Critique : Billy Lynn's Long Halftime Walk / Un Jour Dans la Vie de Billy Lynn


Ben Fountain, auteur du roman à l'origine du film, eu l'idée de l'histoire de Billy Lynn's Long Halftime Walk après avoir assisté à un match de football surréaliste, où des soldats temporairement revenus du front étaient parmi les spectateurs. Il s'était retrouvé choqué du contraste entre la présence sensible de ces personnages et l'artificialité totale de l'évènement : "Un ménage surréaliste et psychotique du patriotisme, d'exceptionnalisme américain, de militarisme, de musique pop et de porno soft, témoigne-t-il. C'était le truc le plus dingue que j'ai vu, mais tout le monde semblait trouver ça normal, les spectateurs comme les médias".


Avec le film, Ang Lee traduit à merveille cette Amérique over-the-top, sa représentation éclatante et disproportionnée des héros nationaux, par le biais du médium cinématographique poussé à l'excès. Le cinéaste a filmé Billy Lynn... avec un procédé dernier cri, d'une part en 3D native, mais aussi en résolution 4k en 120 images par seconde (contrairement aux 24 images d'un filmage traditionnel). Dans sa forme naturelle, malheureusement boudée dans nos salles obscures, le métrage suit cette logique de tous les excès, médium qui paradoxalement embrasse le réalisme total de l'image, la fluidité et le détail, la profondeur de champ. Deux textures différents se font alors face : le film embrasse d'une part les fioritures indécentes de la représentation américaine, mais aussi la subjectivité omniprésente du protagoniste principal. Ce choc ambigu dénonce radicalement la fabrication du héros américain, ainsi qu'un système qui abrutit le peuple sans chercher à comprendre ses âmes perdues.


Cette subjectivité installe tout le long du film des astuces visuelles et narratives un peu usées, à la limite du kitch, mais Lee les utilise pourtant avec talent : un feu d'artifice ou un coup de poing sur la table qui résonnent comme un coup de feu ; une image qui tourne partiellement au noir & blanc pour donner vie à l'imagination du personnage ; ou encore l'utilisation fréquente du regard caméra dès qu'un protagoniste cite une réplique essentielle... Dommage que découvrir le film dans sa forme native en salles soit une épreuve, pourtant le meilleur moyen de découvrir le film dans sa proposition la plus pure.

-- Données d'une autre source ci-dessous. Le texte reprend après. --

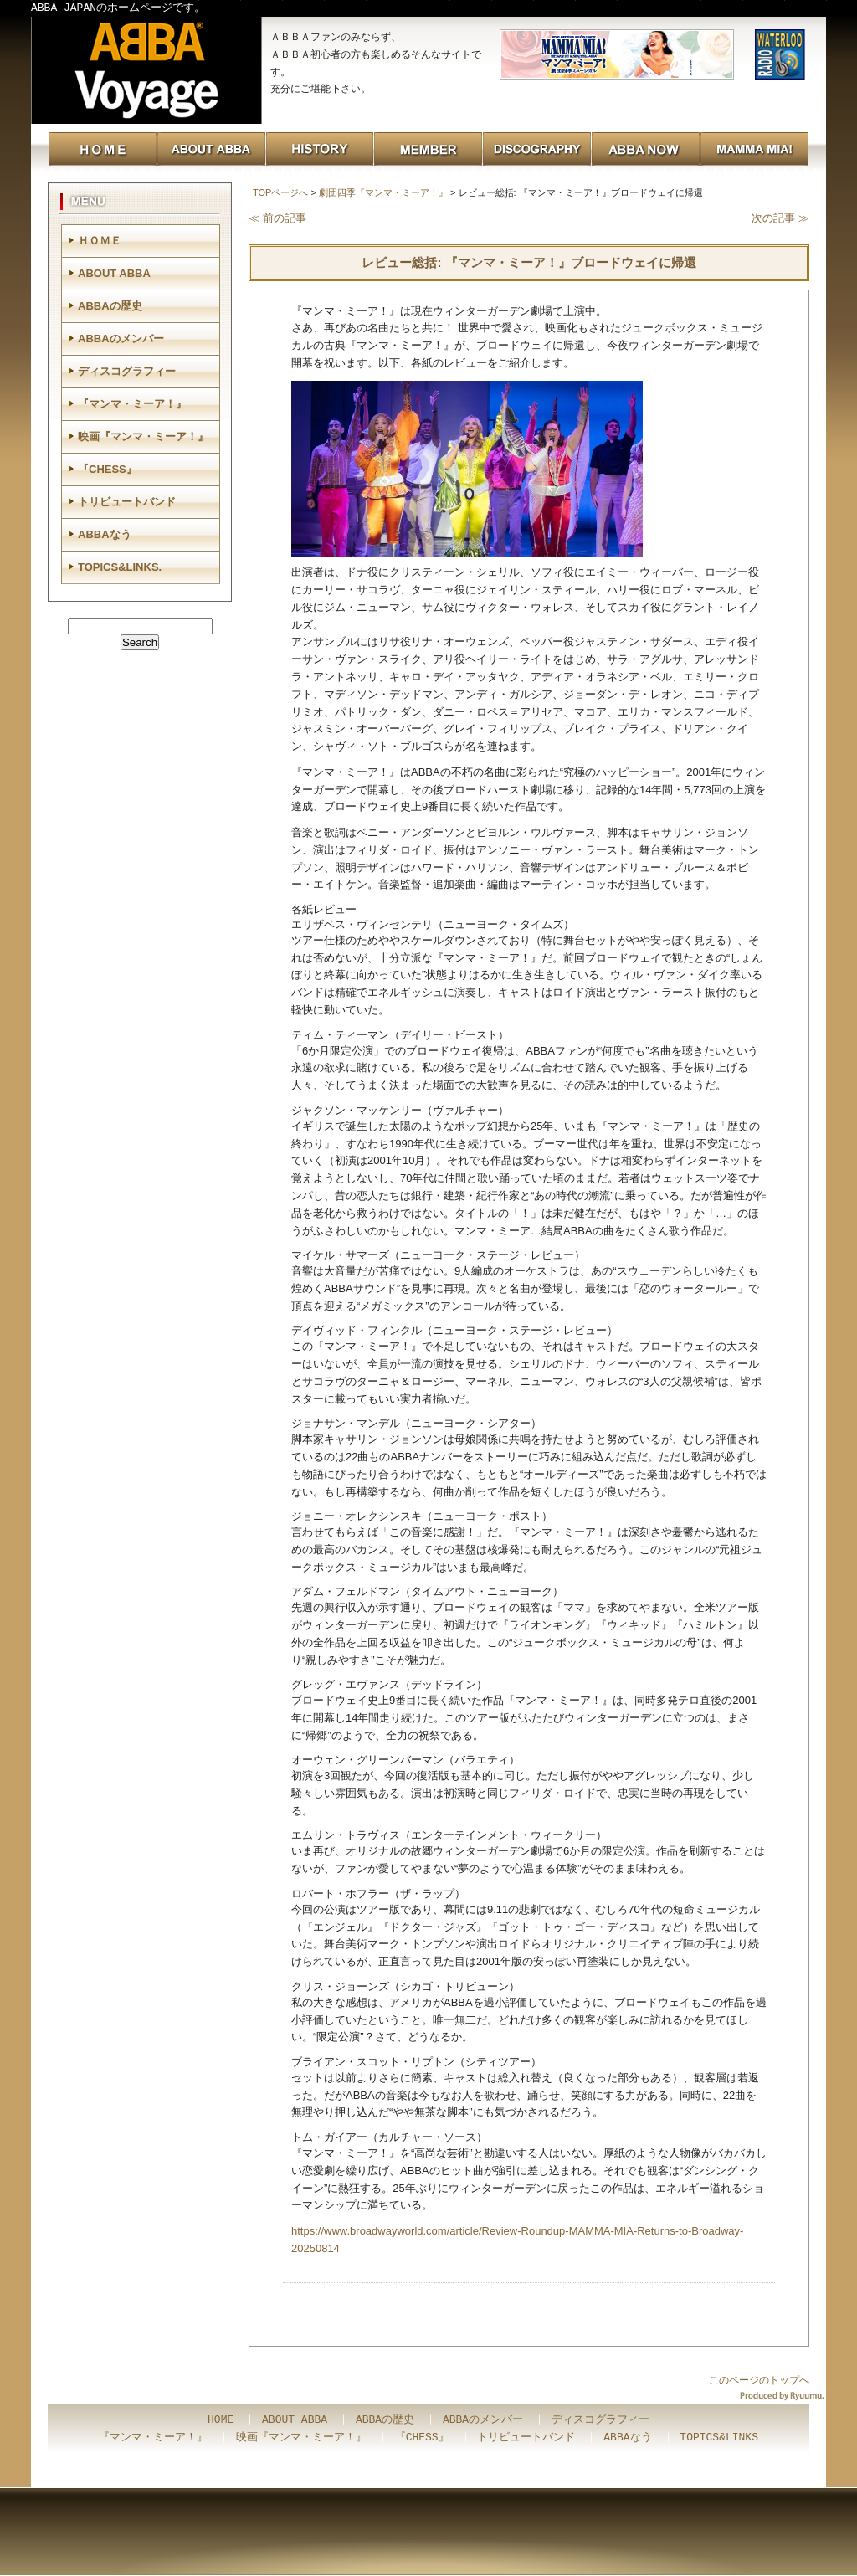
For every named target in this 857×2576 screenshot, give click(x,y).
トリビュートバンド (127, 501)
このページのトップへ (759, 2380)
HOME (220, 2420)
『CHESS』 (107, 469)
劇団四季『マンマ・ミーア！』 (383, 192)
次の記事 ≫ (780, 218)
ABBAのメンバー (121, 338)
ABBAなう (104, 534)
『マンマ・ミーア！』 (132, 404)
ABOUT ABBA (114, 273)
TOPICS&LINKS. (120, 567)
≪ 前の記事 (277, 218)
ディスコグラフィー (127, 371)
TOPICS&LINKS (719, 2437)
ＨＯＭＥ (99, 240)
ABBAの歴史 (110, 306)
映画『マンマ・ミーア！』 (143, 436)
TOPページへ (280, 192)
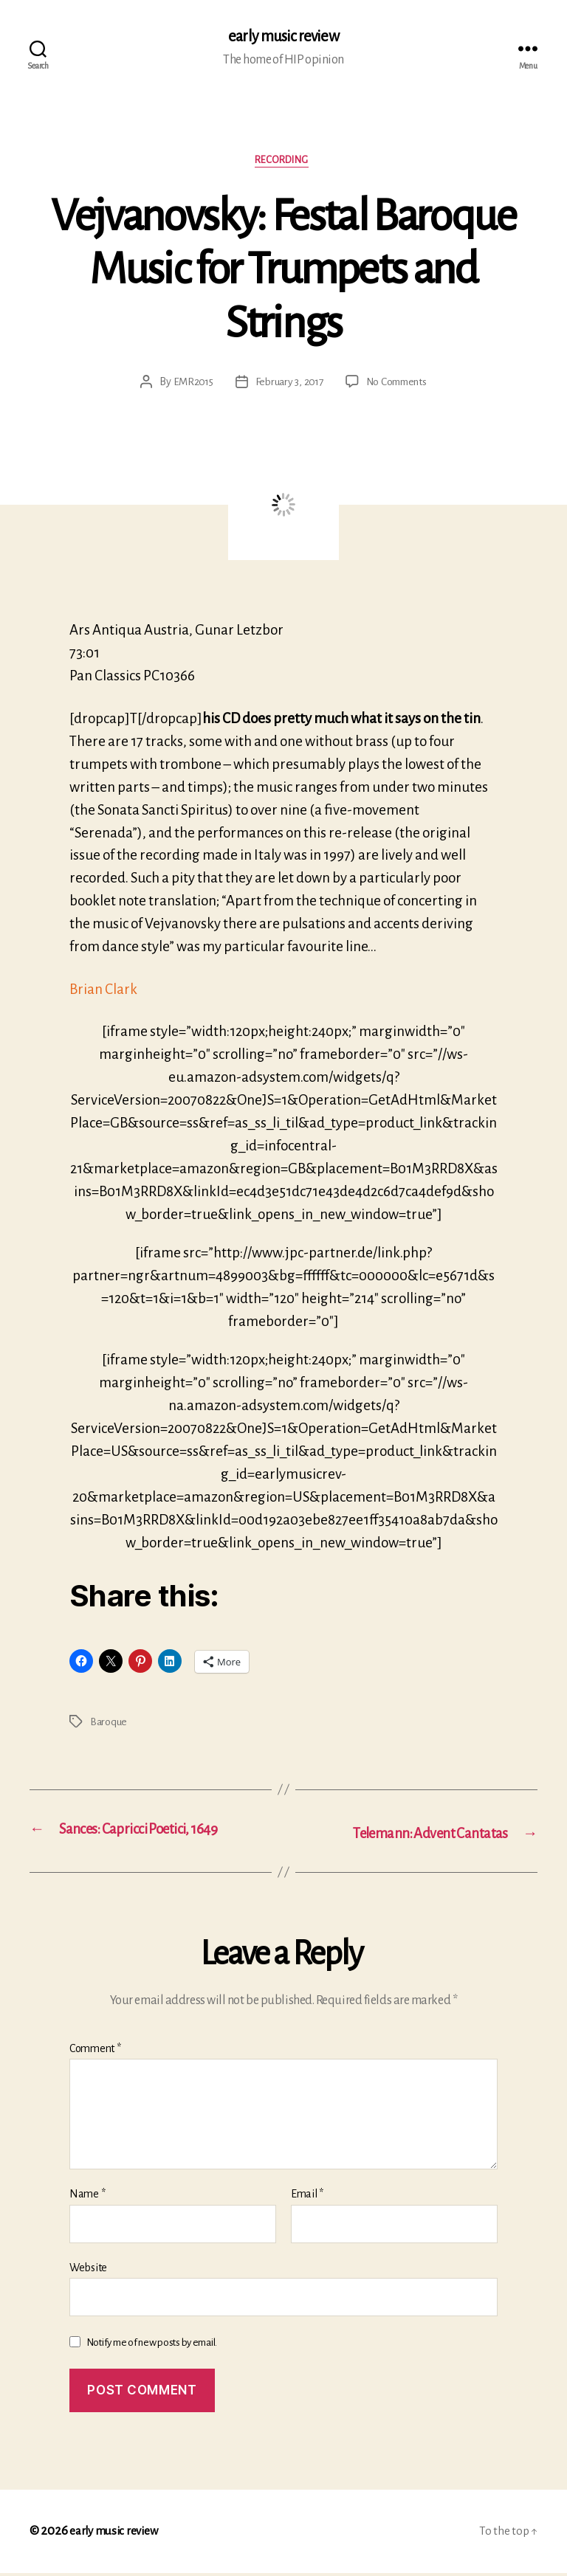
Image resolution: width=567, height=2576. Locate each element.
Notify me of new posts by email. (151, 2346)
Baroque (109, 1725)
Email (307, 2197)
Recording (284, 162)
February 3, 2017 (287, 385)
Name (87, 2197)
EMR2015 (189, 385)
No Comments (398, 385)
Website (88, 2270)
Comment (95, 2051)
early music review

L'autre parti-pris d'Ang Lee ici est de filmer au plus près ses acteurs, casting incroyablement hétéroclite entre jeunes talents et stars hollywoodiennes. Le film invoque très souvent le gros plan, pour user avec précaution et symbolique les cadres plus larges. C'est au service d'un de ses autres atouts majeurs : le jeune comédien Joe Alwyn, qui fait ici sa première en tant qu'acteur devant la caméra, visage d'ange torturé par la guerre et son pays, aussi juste que touchant.


Billy Lynn... tend plus à patiner dans sa seconde moitié alors que l'interrogation du retour au front s'impose dans la narration. Mais dans son esthétisme extrême et jamais gratuite, une constante chez Ang Lee, ce dernier signe une œuvre qui nous met sous le nez l'opposition ultra-violente entre le parcours terribles des soldats américains, torturés, abandonnés, et la vision des grosses machines qui cherchent l'héroïsme, le frisson, le spectaculaire, la déformation. Lee installe toutefois ce contraste avec une poésie mélancolique, chronique interne du décalage américain et de sa soif publique insatiable.